During every gold rush in history, the really smart investors have put their money into picks, shovels, and mining equipment instead of trying their luck digging for gold. In the 21st century rush to develop AI, the smartest investors have backed this chip-design giant, elevating Nvidia to the status of the world’s most-valuable company.
Nvidia’s rise has been meteoric. When OpenAI made its ChatGPT conversational AI tool available to the common user in November 2022, Nvidia had an annual revenue of $26.9 billion and $4.3 billion in net profit. In 2023, as many tech companies focussed on developing AI models, Nvidia’s revenue jumped to $60.8 billion and its net profit to $29.7 billion.
In May 2023, Nvidia’s market capitalisation crossed $1 trillion for the first time, and has tripled in the 13 months since. Analysts expect the US company’s revenue to double again in 2024, and to hit $160 billion by 2026. That is incredible growth backed by strong margins.
Nvidia’s corporate culture is worth mentioning. For one, it has fewer than 30,000 employees, which pales in comparison with other trillion-dollar giants. Microsoft has about 220,000 employees, Apple about 161,000, and Google about 180,000. Nvidia’s work culture is driven by desperation. Its chief executive Jensen Huang used to start every presentation with a warning: “Our company is 30 days from going out of business.”
Nvidia is the world’s most famous chipmaker, but it doesn’t actually make chips. It designs them and gets them fabricated by contract manufacturers. It has a stranglehold on the gaming industry, being present in over 80% of game devices. It also has a near-monopoly in high-end AI-related systems and research and development. Some of its AI-capable chips are sold for about $100,000 and resold at huge premiums. Nvidia has a big presence in crypto-mining as well.

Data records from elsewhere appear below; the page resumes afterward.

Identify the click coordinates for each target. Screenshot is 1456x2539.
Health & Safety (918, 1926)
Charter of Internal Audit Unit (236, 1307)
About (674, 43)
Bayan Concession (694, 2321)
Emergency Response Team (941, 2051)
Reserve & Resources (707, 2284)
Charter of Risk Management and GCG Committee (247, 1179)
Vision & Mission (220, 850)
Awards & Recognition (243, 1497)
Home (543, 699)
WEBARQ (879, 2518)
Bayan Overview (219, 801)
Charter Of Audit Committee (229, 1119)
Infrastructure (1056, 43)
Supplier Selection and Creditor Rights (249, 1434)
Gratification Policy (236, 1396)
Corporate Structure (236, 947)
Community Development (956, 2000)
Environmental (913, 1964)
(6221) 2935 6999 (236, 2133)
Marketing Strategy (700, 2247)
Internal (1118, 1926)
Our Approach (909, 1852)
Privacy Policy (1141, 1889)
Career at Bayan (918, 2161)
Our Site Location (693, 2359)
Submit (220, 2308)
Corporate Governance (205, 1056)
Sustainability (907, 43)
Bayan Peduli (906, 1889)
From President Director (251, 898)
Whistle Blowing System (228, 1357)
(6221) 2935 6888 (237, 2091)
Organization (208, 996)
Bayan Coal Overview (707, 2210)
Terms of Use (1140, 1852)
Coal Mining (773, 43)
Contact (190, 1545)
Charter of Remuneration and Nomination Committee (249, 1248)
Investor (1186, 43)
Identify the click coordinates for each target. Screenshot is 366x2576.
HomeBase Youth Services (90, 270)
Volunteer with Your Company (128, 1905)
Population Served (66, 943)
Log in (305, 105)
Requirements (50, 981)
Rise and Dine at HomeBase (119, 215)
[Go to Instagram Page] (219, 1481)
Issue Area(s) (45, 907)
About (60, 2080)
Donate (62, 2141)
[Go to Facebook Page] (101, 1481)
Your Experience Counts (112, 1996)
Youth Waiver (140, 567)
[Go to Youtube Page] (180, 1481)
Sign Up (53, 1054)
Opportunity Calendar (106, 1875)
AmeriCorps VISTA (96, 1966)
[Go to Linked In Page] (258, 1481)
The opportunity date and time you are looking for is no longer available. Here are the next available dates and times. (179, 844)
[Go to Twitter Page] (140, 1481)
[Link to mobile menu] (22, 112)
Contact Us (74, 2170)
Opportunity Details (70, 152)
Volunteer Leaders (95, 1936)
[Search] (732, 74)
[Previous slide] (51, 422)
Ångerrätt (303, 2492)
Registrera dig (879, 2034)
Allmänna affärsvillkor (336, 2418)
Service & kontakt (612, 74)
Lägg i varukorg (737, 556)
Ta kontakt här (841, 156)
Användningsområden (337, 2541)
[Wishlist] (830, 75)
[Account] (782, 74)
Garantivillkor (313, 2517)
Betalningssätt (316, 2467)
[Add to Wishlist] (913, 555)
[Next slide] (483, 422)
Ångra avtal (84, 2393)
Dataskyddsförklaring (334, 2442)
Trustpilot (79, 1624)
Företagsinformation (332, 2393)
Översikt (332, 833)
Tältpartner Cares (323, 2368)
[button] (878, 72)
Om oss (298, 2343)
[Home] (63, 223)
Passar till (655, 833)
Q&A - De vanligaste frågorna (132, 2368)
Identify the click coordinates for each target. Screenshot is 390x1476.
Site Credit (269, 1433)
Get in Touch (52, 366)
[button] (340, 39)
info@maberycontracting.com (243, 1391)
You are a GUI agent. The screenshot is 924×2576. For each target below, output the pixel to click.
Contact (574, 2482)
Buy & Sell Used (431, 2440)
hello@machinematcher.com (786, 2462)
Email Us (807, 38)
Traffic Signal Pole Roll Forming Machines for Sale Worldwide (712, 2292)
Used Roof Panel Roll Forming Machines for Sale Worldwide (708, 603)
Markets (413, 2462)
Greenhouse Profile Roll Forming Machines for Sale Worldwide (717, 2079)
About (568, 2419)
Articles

Nvidia’s lead in graphics processing units—or GPUs, which are chiefly used in image processing, video games, AI, and crypto-mining—originated with its focus on the gaming industry, where it has a significant R&D lead over its rivals.
GPUs run in conjunction with central processing units, or CPUs, where Intel Corp. and Advanced Micro Devices Inc. (AMD) are bigger players than Nvidia. But GPUs do the heavy lifting in terms of the intensive number-crunching required to render images, run AI algorithms, and solve the mathematical puzzles involved in crypto-mining.
Apart from supplying chips, Nvidia also has an enormous number of global partnerships with companies, institutions, and research labs working in AI. It also has a big presence in India; partnerships with the Indian government-owned National Informatics Centre (NIC), with several of the premier Indian Institutes of Technology (IITs), and various companies including Tata Group, Reliance Group, and Infosys Ltd.
Nvidia is setting up AI data centres in India with Tata and Reliance, and its Mumbai-based partner Yotta Data Services has set up a state-of-the-art facility at Gujarat International Finance Tec-City, or GIFT City.
Nvidia is partnering with IIT-Bombay, IIT-Jodhpur, and Thapar Institute for healthcare and medical research, with Infosys for developing enterprise solutions, with IIT-Hyderabad for R&D in agriculture and transport solutions, and with NIC for e-governance solutions.
In each case, Nvidia brings the infrastructure and hardware to the table, and seeks ways to develop optimised solutions with its partners.
All this should help bridge the gap in AI-capable infrastructure in India as Nvidia brings in its supercomputing Grace Hopper chips and its MGX-server cloud systems. CEO Huang has said he expects India will become a global AI powerhouse.
There is, however, one potential cloud on the horizon of this sunrise industry. Nvidia’s massive valuations and sensational growth have arisen from its monopoly in cutting-edge AI. That monopoly developed naturally from its decades of R&D in image-rendering GPUs. It makes Nvidia an indispensable part of high-end AI projects, but that represents a possible danger.
If Nvidia has any sort of problem, global AI development could run into a supply bottleneck. Even now, Nvidia’s chips are in short supply. Market forces will certainly lead to competition in this area. Chip designers will be looking for ways to close the gap in terms of design capabilities, and eventually, there will be comparable chips from other manufacturers. But until there are credible alternatives to Nvidia’s superchips, this could be a source of concern.
One could argue that Intel and AMD already provide credible alternatives. But Nvidia’s proprietary software platform makes it difficult for its customers to jump ship, since more than 4 million global developers rely on it to build AI and other apps.
That said, the Unified Acceleration Foundation was established in September with Intel, Qualcomm, Samsung, and VMware among its members to prevent AI developers from building apps specifically for one vendor’s GPUs. If successful, this may break Nvidia’s stranglehold.
Until that happens, Nvidia remains an indispensable link in the AI supply chain.